The Eckerd College Dolphin Project: Studying Eckerd’s Local Dolphins

Journalist: Kaitlin Stanton | Editor: Amelia Kalagher | Videographer: Margaret Balliet 

ECDP_jump_2013_06_27_IMG_4025.JPG

One of the most influential factors attracting students to Eckerd College is our unique natural setting - hence our “Think Outside” slogan. Students particularly enjoy our access to the waterfront, wildlife, and our own very South Beach! Some remarkable EC students are currently doing hands-on research studying the local bottlenose dolphins through the Eckerd College Dolphin Project. Their extraordinary work includes studying the dolphins’ population dynamics, acoustics, and ecology.

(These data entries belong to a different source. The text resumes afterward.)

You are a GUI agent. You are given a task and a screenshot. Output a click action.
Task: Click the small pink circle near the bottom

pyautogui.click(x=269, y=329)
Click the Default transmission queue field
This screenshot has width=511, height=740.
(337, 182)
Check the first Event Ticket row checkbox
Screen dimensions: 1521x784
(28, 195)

ECDP_calf_fetal_folds_2011_05_26_IMG_6486.JPG

The Dolphin Project is the world’s longest running undergraduate dolphin research organization, and it allows Eckerd students to gain experience conducting field research as well as doing lab analysis. It began in 1993 and is currently run by Dr. Shannon Gowans and Dr. Peter Simard. Many of the students became involved by applying for Eckerd’s Freshman Research Associateship, and were placed into the dolphin research project out of a number of options. Other students get interested in the project and join part-way through their Eckerd degrees.

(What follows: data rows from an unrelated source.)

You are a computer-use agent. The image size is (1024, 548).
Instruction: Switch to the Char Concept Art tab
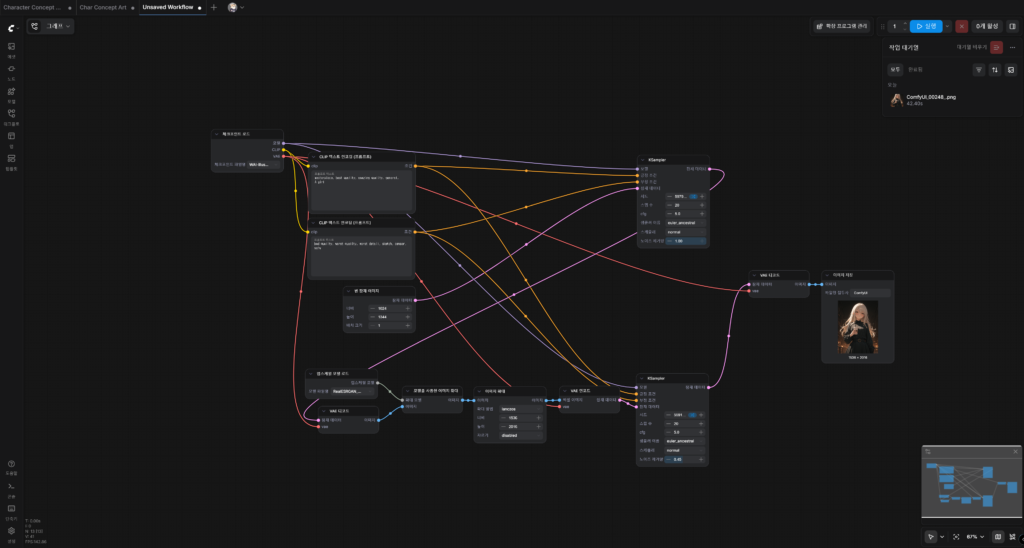pos(103,7)
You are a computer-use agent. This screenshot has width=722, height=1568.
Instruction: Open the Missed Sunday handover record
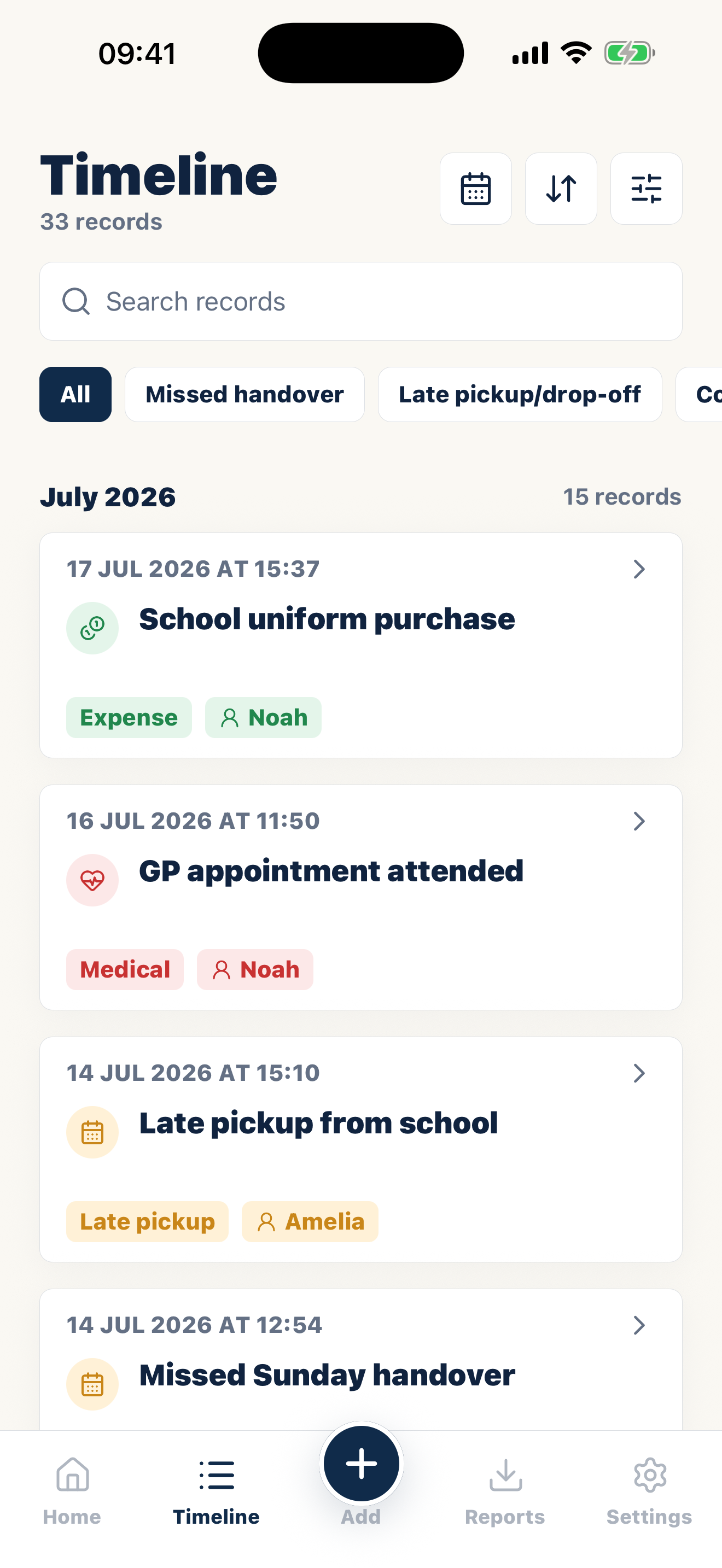click(361, 1360)
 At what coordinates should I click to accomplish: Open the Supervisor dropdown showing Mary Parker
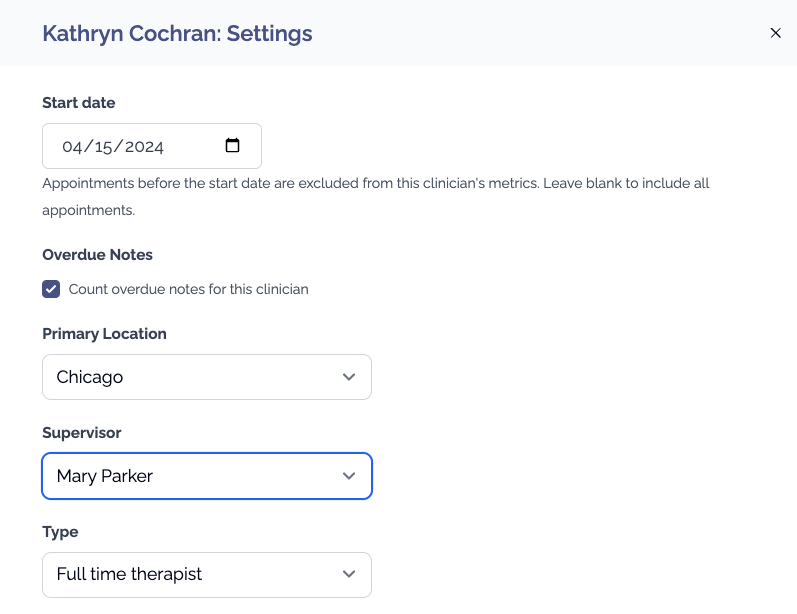point(207,476)
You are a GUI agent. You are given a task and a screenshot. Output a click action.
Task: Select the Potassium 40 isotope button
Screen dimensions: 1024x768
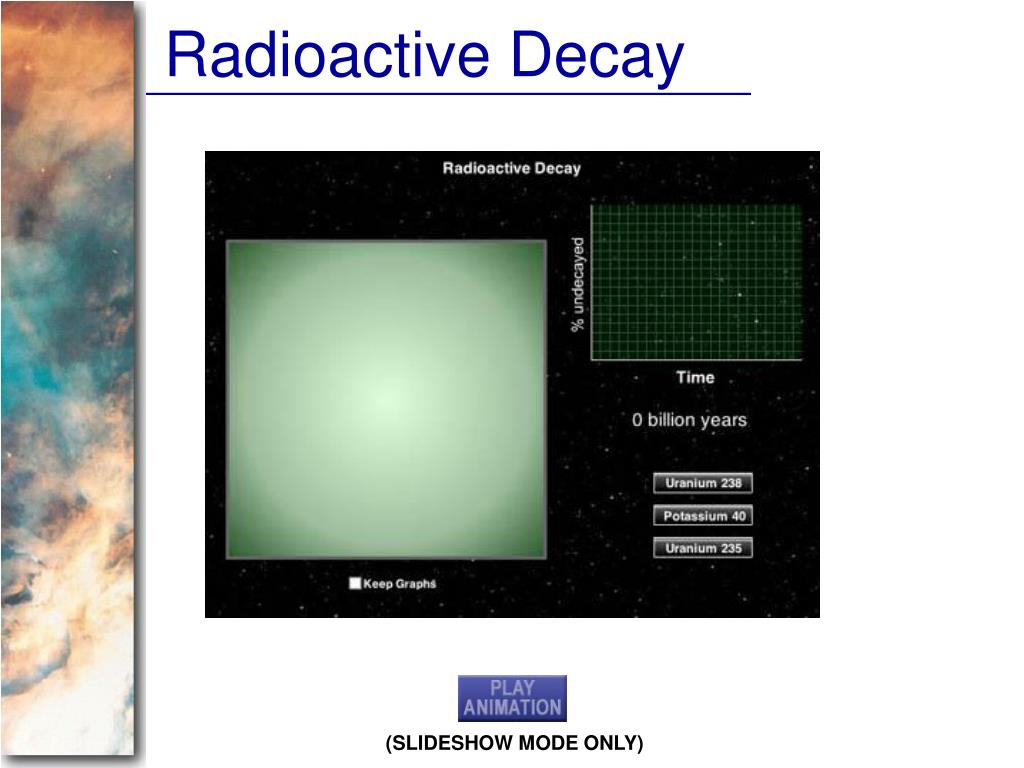(x=703, y=516)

ECDP_eye_2012_07_05_IMG_0542.JPG

Participating students conduct research by taking Eckerd research boats out into Boca Ciega Bay and the greater Tampa Bay area to conduct surveys for bottlenose dolphins.  One main type of data collection is to take pictures of their dorsal fins. Students then analyze the photos and identify individual dolphins in the lab by comparing characteristic notches on the dorsal fins with dolphins already in their catalogue of individuals. The Dolphin Project currently has a catalogue of over 900 different bottlenose dolphins. Additionally, the Dolphin Project records dolphin sounds with a hydrophone while following dolphins in the research boat, and has placed audio recording devices at the bottom of Boca Ciega Bay, Tampa Bay, and in the Gulf of Mexico.  By studying these dolphins through photo identification and bioacoustics, the researchers have already found important information about their population dynamics, distribution, social behavior, and foraging. For example, we know which dolphins stick together, and which dolphins spend their entire lives entirely in the local area.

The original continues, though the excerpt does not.